Objective A | Translate this sentence from the discussion about internet capacity into Spanish: "Last mile is a bottleneck due to technology constraints, not network congestion."
Objective B | In the discussion about internet capacity, print the passage from "In 2009, the" up to and including "Therefore, prices climb.".

Document |
#####
Maybe you are mislead because this country had plenty of dark fiber at the turn of the century, and that has created the illusion that there is lots of excess capacity. OK, at the core there was dark fiber. That has mostly been lit, and the problem isn’t at the core anyway, it’s last mile and middle mile.

Yes, sir. “Their prices are going down, per byte.” But the amount of bytes is increasing at a rate that outpaces the savings. Cisco’s historically accurate VNI forecast says that by 2015, total Internet traffic will be 4x 2010 traffic.

In 2009, the average High speed Internet user consumed 11.4GB per month. And video was 4.3GB of that.
http://www.dslreports.com/shownews/Cisco-Average-Connection-Consumes-114-GB-Per-Month-105086

By 2010, that number had climbed to 14.9GB. And busy hour traffic was up 41%. What industry can provide 41% more of what they provide, year over year, and not need to invest in additional capacity?
http://www.cisco.com/en/US/solutions/collateral/ns341/ns525/ns537/ns705/Cisco_VNI_Usage_WP.html

Additional capacity investment = additional capital = additional economic rent required. Therefore, prices climb.

“Boy have they got me fooled?” Please. You’re in engineering in telecom. Don’t assume that makes you savvy in capital markets, economics, or business. You see capacity where you work because the capital has/is being spent. Then we gotta pay the bill.

rooben (profile) says:

When did i say i was ahead of the curve? I made no claim. What I know is that it is NOT new, just new marketing terms. I never said that there is no need for investment either. What I said is that this network is cheaper than the old ones, and we actively move ONTO the cheaper data network. Video over IP is by choice, because it is cheaper.

Yes, usage is going up, thanks for posting those stats. Cost is also going down, and will also do so expotentially, as new technologies are developed and implemented.

Dark fiber has nothing to do with this. Real, live telecom networks have been built to excess capacity, and continue to be be built ahead of the curve. Charging $10 to heavy users will not pay for capacity – thats just extra revenue. The price you pay today, already includes the cost to continue expansion.

Last mile is a bottleneck due to technology constraints, not network congestion. My piddly usage at 3mbps impacts nobody. 150gb is a drop ina very large bucket, and pretending that caps are intended to slow usage down, is what is ludicrous and untenable. It is simply to find additional revenue.
#####
Record excerpts |

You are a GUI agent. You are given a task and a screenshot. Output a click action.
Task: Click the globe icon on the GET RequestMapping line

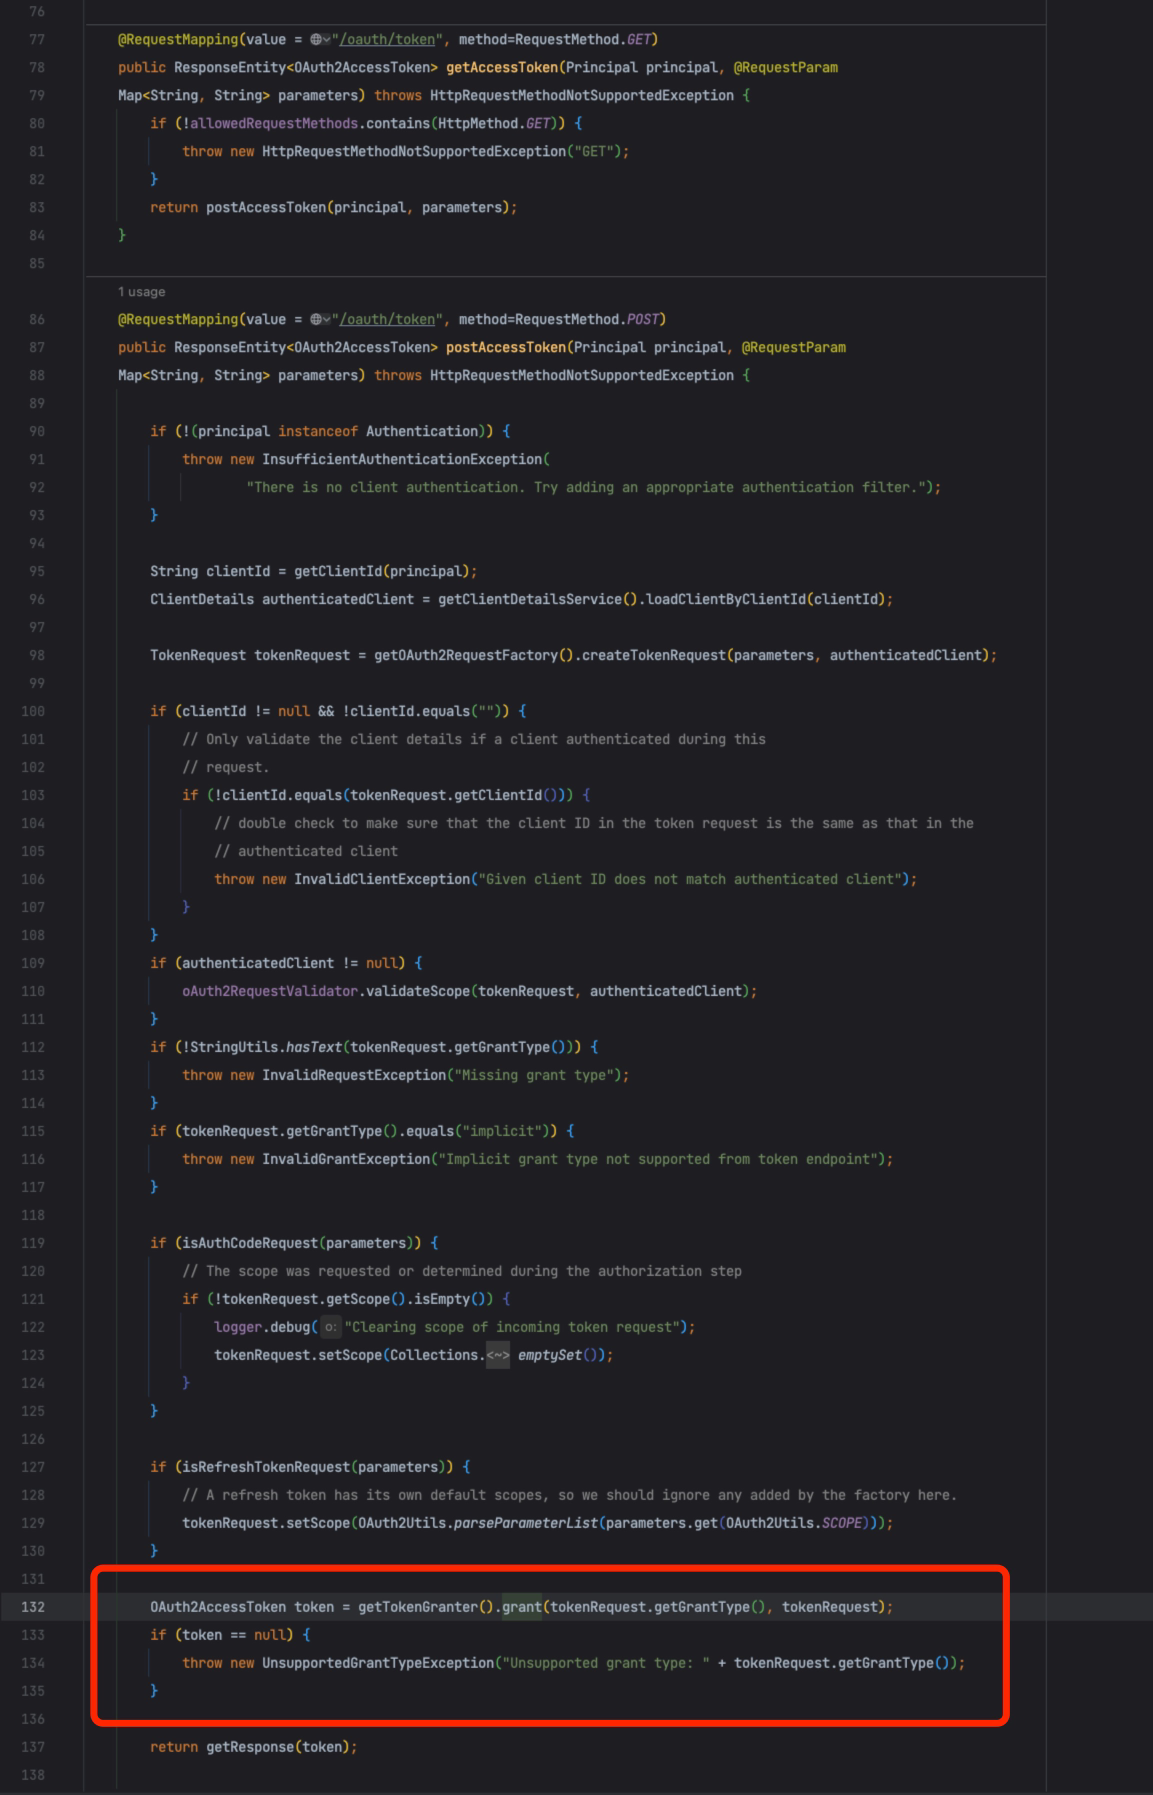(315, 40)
#####
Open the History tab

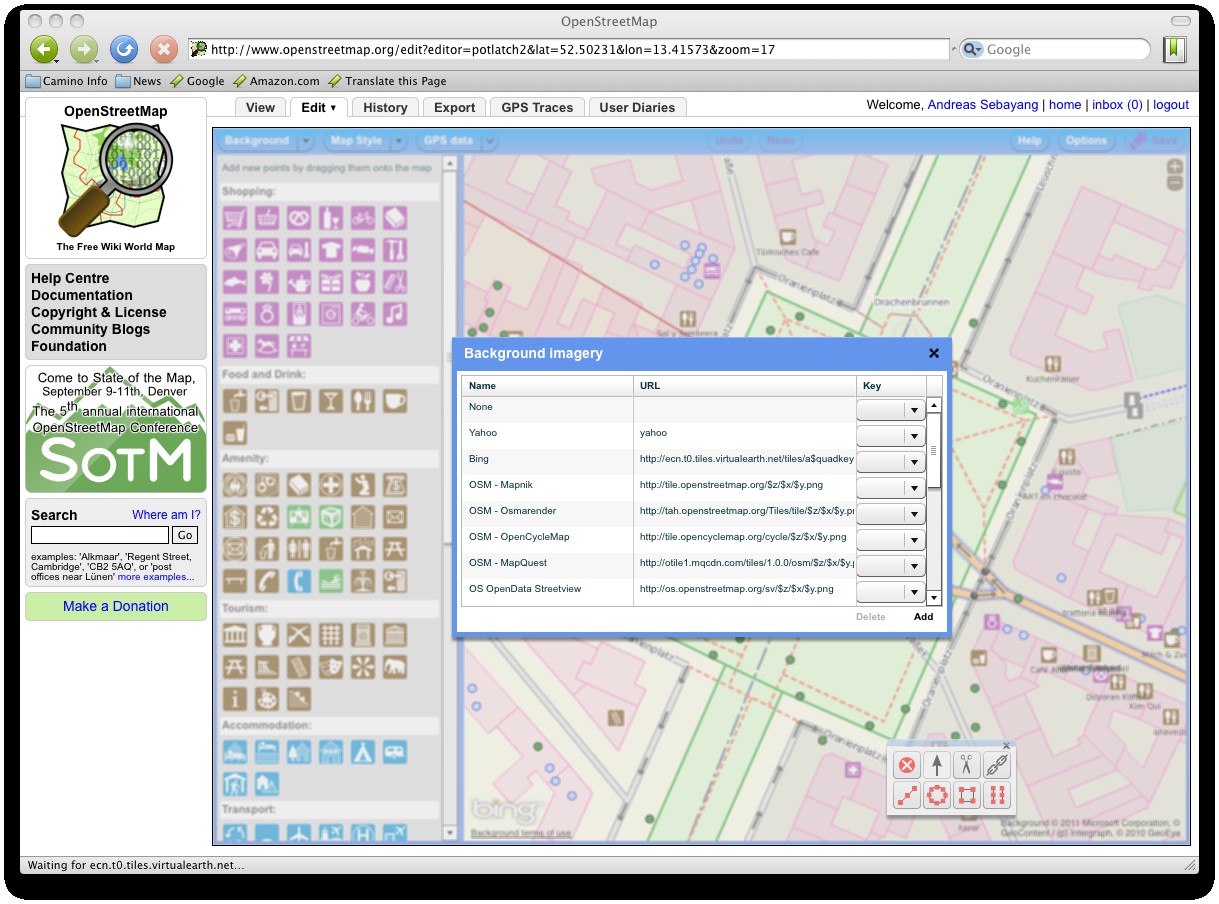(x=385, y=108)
#####
Correct answer A | La última milla es un cuello de botella debido a limitaciones tecnológicas, no a la congestión de la red.

Correct answer B |
In 2009, the average High speed Internet user consumed 11.4GB per month. And video was 4.3GB of that.
http://www.dslreports.com/shownews/Cisco-Average-Connection-Consumes-114-GB-Per-Month-105086

By 2010, that number had climbed to 14.9GB. And busy hour traffic was up 41%. What industry can provide 41% more of what they provide, year over year, and not need to invest in additional capacity?
http://www.cisco.com/en/US/solutions/collateral/ns341/ns525/ns537/ns705/Cisco_VNI_Usage_WP.html

Additional capacity investment = additional capital = additional economic rent required. Therefore, prices climb.